Tuesday, January 4, 2011

Jeremy Bentham, Michel Foucault, and the T.S.A.

"Peepshow scanners may not catch terrorists, but who says they’re supposed to?" writes The American Conservative's Brian Doherty — Dignity Doesn’t Fly. Suggesting that "the principles behind the TSA’s new strategies are very old," the author continues:
    Jeremy Bentham’s Panopticon is being built in miniature, but with an even wider angle of view. While the 19th-century utilitarian philosopher Bentham dreamed of a system that could keep watch at all times over particular classes in need of surveillance—he was thinking of prisoners, students, and workhouse denizens—the American Panopticon gazes upon any air traveler without regard to criminal background or mental history.

    A second philosopher who saw this coming was Michel Foucault.

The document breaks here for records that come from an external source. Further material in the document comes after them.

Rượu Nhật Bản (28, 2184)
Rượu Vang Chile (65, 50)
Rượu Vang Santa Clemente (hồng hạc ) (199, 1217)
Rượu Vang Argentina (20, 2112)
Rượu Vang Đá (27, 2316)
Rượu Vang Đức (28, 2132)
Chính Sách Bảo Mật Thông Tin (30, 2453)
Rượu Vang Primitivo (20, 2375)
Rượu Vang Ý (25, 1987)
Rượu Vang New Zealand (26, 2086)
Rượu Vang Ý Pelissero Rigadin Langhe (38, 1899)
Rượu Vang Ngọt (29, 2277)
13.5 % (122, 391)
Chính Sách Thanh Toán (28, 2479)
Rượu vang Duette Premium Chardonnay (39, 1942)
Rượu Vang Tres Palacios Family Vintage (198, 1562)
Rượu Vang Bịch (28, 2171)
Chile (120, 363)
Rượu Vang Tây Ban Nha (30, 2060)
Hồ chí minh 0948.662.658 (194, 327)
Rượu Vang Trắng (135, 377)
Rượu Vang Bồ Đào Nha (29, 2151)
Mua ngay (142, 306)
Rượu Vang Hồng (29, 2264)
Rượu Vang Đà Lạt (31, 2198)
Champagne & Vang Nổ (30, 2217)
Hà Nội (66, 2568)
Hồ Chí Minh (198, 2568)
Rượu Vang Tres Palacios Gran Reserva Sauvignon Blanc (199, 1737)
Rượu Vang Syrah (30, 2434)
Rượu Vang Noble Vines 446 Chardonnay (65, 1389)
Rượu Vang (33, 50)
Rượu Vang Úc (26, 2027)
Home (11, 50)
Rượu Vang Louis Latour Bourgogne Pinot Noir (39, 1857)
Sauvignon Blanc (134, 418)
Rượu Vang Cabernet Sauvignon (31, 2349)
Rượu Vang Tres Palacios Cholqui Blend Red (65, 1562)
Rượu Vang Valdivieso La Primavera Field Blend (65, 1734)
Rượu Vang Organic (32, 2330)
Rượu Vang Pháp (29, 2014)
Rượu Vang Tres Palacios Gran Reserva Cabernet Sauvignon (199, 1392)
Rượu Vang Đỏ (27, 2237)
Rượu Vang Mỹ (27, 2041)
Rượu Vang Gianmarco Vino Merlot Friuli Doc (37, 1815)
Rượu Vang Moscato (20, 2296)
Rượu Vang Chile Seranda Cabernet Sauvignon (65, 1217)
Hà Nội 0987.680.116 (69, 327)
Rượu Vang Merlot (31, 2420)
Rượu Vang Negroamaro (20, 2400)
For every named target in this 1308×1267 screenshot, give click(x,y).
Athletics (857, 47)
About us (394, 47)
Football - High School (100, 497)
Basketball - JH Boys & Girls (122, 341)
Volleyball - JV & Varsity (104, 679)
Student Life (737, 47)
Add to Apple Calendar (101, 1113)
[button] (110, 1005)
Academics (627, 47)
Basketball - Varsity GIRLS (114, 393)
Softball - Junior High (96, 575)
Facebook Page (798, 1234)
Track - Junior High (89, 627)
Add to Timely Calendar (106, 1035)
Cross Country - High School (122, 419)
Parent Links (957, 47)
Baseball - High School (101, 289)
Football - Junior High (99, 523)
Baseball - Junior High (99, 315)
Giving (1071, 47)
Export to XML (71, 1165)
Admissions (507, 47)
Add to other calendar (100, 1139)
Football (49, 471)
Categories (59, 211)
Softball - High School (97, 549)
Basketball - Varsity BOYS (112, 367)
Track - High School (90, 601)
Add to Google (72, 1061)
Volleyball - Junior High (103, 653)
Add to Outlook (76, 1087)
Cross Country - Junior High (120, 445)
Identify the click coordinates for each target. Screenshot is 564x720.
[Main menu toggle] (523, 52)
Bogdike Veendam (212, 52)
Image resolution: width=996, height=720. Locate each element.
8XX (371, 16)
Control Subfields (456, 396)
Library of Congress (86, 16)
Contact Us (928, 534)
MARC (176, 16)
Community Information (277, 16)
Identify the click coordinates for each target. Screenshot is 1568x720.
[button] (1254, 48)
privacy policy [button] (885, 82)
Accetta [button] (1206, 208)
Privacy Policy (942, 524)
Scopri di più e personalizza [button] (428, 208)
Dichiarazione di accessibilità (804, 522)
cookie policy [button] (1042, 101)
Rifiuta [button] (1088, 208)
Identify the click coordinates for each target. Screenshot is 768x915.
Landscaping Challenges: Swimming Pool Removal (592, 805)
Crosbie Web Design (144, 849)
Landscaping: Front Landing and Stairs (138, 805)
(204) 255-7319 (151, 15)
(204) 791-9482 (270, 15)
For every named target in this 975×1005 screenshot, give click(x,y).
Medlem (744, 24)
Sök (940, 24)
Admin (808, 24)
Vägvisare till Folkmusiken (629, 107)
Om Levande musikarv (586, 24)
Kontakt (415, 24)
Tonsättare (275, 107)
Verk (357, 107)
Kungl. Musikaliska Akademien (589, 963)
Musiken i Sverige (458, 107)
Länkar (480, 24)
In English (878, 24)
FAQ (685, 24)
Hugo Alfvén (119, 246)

What Foucault wrote about the insane asylum’s effect upon its inmates applies eerily and equally well to what the TSA does to everyone who passes through its screen: “The problem is to impose, in a universal form, a morality that will prevail from within upon those who are strangers to it.” Sadly, given the number of Americans who reacted to November’s anti-TSA furor with a hearty “who cares if you have to be watched or grabbed in order to travel? The experts say it’s needed,” the TSA appears to have succeeded in constructing a new morality.